Which politician? What data?

>98% of experts in a field have empirically demonstrated with data that trends are occurring

I would think those experts would have better things to do, but any source?

What is hilarious to me is to see ignorant pseudo intellectuals who believe in political propaganda without even considering what the implications are. So, yeah, climate is changing, it always has and yes human activities affects it too. So what do your politicians do about it? Collect money from people who have no other alternative but to use the same fuel and give it to their friends, move manufacturing to different parts of the world causing more resource usage in transportation instead and pushing inferior, impractical and just as environmentally taxing technologies by subsidising them. How is any of it helping the cause again?

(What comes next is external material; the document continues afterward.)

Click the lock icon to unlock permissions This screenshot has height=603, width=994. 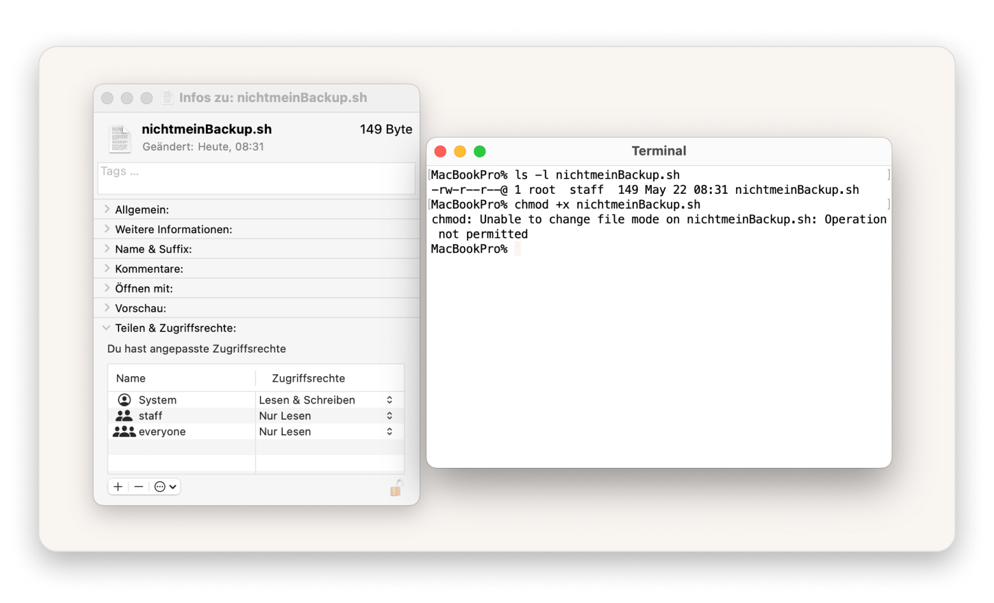(396, 488)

Yes, experts in the field have better things to do then demonstrating the harmful effects of certain human activities /s
Subsidies have encouraged the renewable energy industry to explode and drop prices radically, and soon unsubsidized renewable energy will be cheaper than fossil fuel energy.
I hate to inject politics into this forum, but my reading of the US political landscape for President is pretty grim and I think the topic is very serious. One major Presidential candidate denies climate change outright, the other one has at best a lukewarm plan (pardon the pun) and has gotten more dollars from fossil fuel donors than the climate denier (that in addition to pulling lobbyists from the fossil fuel industry into her staff). There is only one third party candidate who proposes any sort of serious push that is actually needed to combat climate change in a feasible timeframe. And even if they pull off a win, they're unlikely to get broad support from congress.
The correlation between race and IQ.
This is gonna get me totally downvoted, but...

What if I said I was pro-global warming....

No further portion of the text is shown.